The National Girls Health and Justice Institute (NGHJI) and San Joaquin County Probation are on the threshold of a huge victory for California’s most vulnerable girls — incarcerated teen girls. On Friday, November 14, 2014, the Girls Health Screen (GHS) questionnaire was successfully tested inside the Stockton/San Joaquin Detention center holding girls. The GHS is now installed on beautiful, girl-friendly touch screen iPads, so that for the first time, young girls can easily — and privately — identify their unique health needs and get the help they need as soon as possible after they are locked up.

The GHS is the only research-based health and mental health questionnaire in the nation specifically designed to identify the medical needs of teen girls 11-17 who enter locked detention centers — most of which are designed to meet the larger population of boys. There are over 50 locked juvenile facilities holding girls in California and 2,800 nationwide. We hope that San Joaquin County, together with Los Angeles County — where the GHS will be installed in early 2015 — will be trailblazers for improving the delivery of medical care to every girl in the California Juvenile Justice System.

Studies have shown that teen girls who get locked up are among the sickest in the US and that meeting their medical needs can not only help them — and their children — lead healthier lives but can also reduce the likelihood that will get arrested again by 72%. By helping girls we are helping keep California communities safer and healthier now and for future generations — since 20 % of young incarcerated girls are pregnant or parenting.

In just two weeks, the GHS will be fully activated.
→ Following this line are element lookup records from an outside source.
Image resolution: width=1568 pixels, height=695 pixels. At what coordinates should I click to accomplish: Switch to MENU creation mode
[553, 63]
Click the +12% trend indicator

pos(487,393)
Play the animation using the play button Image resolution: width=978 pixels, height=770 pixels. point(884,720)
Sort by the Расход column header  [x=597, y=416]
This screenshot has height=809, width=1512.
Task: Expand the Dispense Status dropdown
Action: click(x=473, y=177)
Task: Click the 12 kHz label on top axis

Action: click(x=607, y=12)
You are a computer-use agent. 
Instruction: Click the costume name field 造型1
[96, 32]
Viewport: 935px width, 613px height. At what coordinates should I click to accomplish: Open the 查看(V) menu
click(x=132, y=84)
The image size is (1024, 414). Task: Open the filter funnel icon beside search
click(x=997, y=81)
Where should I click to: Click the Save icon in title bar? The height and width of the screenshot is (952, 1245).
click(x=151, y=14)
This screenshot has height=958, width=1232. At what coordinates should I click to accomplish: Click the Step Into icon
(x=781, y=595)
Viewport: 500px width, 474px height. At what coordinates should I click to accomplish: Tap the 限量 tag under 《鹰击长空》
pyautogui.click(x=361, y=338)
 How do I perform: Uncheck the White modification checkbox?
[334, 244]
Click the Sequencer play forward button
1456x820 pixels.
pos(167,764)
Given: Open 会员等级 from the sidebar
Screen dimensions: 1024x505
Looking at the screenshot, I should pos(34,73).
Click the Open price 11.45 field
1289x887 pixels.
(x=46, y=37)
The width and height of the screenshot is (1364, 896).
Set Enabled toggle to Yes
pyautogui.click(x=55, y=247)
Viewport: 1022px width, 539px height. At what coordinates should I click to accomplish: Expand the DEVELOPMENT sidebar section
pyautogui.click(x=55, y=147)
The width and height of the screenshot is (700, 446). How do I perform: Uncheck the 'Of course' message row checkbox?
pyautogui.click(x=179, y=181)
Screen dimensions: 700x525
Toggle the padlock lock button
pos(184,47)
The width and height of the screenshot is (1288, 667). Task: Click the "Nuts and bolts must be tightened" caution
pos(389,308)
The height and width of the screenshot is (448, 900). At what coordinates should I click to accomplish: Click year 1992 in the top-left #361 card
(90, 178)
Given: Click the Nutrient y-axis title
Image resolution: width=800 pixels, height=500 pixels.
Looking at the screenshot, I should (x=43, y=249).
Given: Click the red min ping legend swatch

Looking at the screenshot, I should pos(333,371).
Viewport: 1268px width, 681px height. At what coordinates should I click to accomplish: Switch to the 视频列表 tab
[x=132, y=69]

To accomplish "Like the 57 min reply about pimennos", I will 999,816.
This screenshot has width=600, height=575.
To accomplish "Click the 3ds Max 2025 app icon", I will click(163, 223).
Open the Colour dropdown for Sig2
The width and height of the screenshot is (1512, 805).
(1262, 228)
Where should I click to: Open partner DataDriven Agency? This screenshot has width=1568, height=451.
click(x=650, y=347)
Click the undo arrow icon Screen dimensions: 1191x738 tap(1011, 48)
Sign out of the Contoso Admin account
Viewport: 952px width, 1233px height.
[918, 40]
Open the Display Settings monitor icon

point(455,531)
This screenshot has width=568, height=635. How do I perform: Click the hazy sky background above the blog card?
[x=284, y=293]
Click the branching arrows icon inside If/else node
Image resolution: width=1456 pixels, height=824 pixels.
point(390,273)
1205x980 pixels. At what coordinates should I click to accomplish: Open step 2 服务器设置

This means that every teen girls who is arrested and brought to the Stockton detention facility will answer our electronic GHS very soon after they enter. Their answers will trigger immediate health and trauma treatment, and will yield important information on the health and trauma needs of this hidden population of girls.

We are deeply grateful to San Joaquin County Probation, Health and Behavioral Health for recognizing the needs of its most vulnerable girls, and embracing the Girls Health Screen project. We also thank The California Endowment, the Sierra Health Foundation and the Walter S. Johnson Foundation for helping to make the Girls Health Screen possible.

“Under Siege!” a Victory for Girls

GBBBeventOn Friday, November 14, NGHJI President and Founder Leslie Acoca attended a screening of “Under Siege! Our Baby Girls Are Going to Prison for Profit,” a new documentary film in which she is prominently featured.

The film explores the deplorable mass incarceration of girls in the United States for the benefit of private prison contractors who profit from the drug war and the other racially unequal applications of criminal justice that have led the US to have some of the highest incarceration rates in world. The affects of these policies are brought to light through the voices of some of the girls and women who have been systematically dehumanized by the criminal justice system.

We hope the film continues to find audiences to share its dramatic insights into the affects of America’s culture of incarceration.

In The Public Square

zocalo

Leslie Acoca asked journalist and author Matt Bai about the media’s coverage of the health care and conditions for incarcerated girls at a Zocalo Public Square event in October.

 

 

 

 

 

The Real Pink Shackles: Notes from Detention

Jenny Gold of Kaiser Health/NPR news and I noticed that the girls aged 11-17 who were locked up in New Mexico were wearing pink wrist shackles when they were brought in by law enforcement.

The 2,000 girls locked up in LA are also shackled in pink. I decided to buy some of real ones from Smith and Wesson or Peerless (two huge prison equipment companies) so I could bring home to people the horrible experience of young girls who have being forcibly restrained. It was NOT easy. Pink shackles were sold out almost everywhere! We finally got some Peerless pink handcuffs through Amazon. They are a bright pink and shockingly heavy and…small. Teen girls’ wrists are very small.

It is so wrong that the only concession to the unnecessary arrest and incarceration of little girls is the color of their handcuffs.

Thoughts on the International Day of the Girl

Letter to Friends from Leslie Acoca, President and Founder
National Girls Health and Justice Institute.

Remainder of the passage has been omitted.